15. The method of claim 13, further comprising:

grouping at least some of the plurality of text-based items into the topic group, resulting in topic-specified text-based items;

identifying contextually significant text contained in the topic-specified text-based items; and

creating, from the identified contextually significant text, a topic heading for the topic group.

16. The method of claim 13, wherein the plurality of text-based items comprises a plurality of user-entered content maintained by a social networking system.

17. The method of claim 16, wherein the nonliteral contextual association data comprises structured data having some pre-established meaning known to the social networking system.

18. A computer-readable medium having computer-executable instructions that, when executed by a processor, perform a method of identifying topics in a corpus that includes a plurality of text-based items, the method comprising:

generating, for each of the plurality of text-based items, a respective semantic footprint that characterizes its corresponding text-based item using at least some nonliteral contextual association data, resulting in a plurality of semantic footprints; and

analyzing the plurality of semantic footprints to identify a plurality of topic groups for the plurality of text-based items.
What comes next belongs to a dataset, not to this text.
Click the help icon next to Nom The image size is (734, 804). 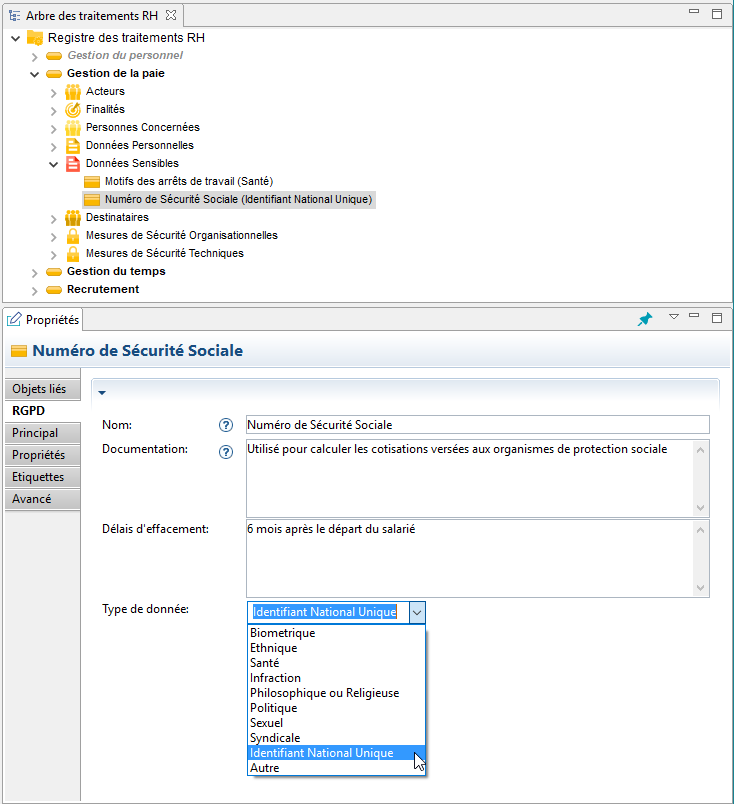click(225, 425)
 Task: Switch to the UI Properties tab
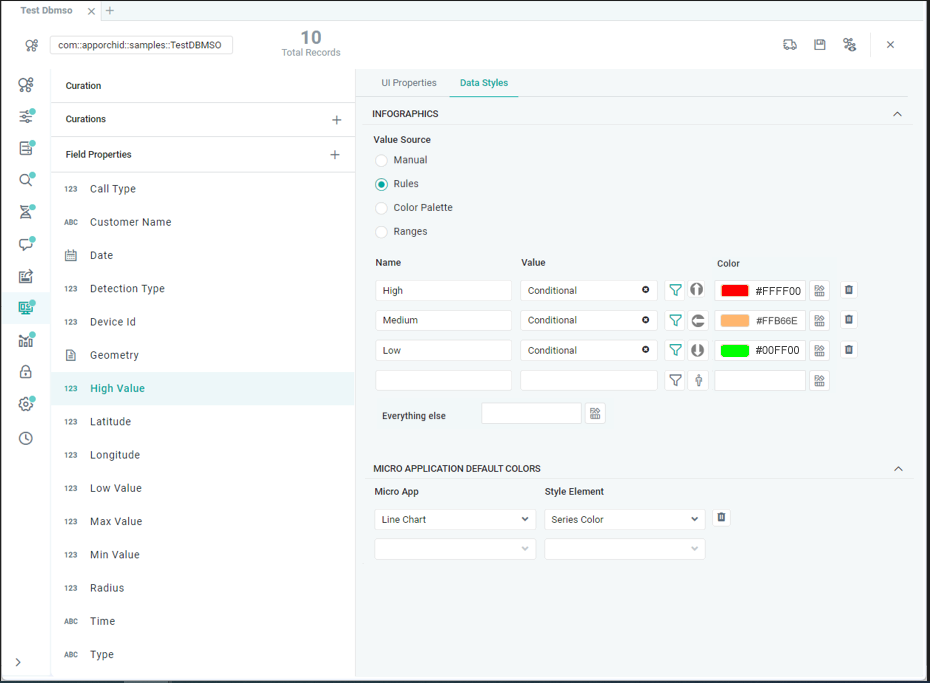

19. The computer-readable medium of claim 18, wherein the method performed by the computer-executable instructions further comprises

calculating similarity values for the plurality of text-based items, wherein the similarity values are calculated from the plurality of semantic footprints, and wherein each of the similarity values indicates a measure of commonality between a respective pair of the plurality of text-based items; and

clustering the plurality of text-based items in accordance with the similarity values;

wherein the topic groups are identified in response to the clustering.

20. The computer-readable medium of claim 18, wherein the method performed by the computer-executable instructions further comprises:

extracting keytext from each of the plurality of text-based items;

wherein the respective semantic footprint for each of the plurality of text-based items is generated based at least upon the extracted keytext.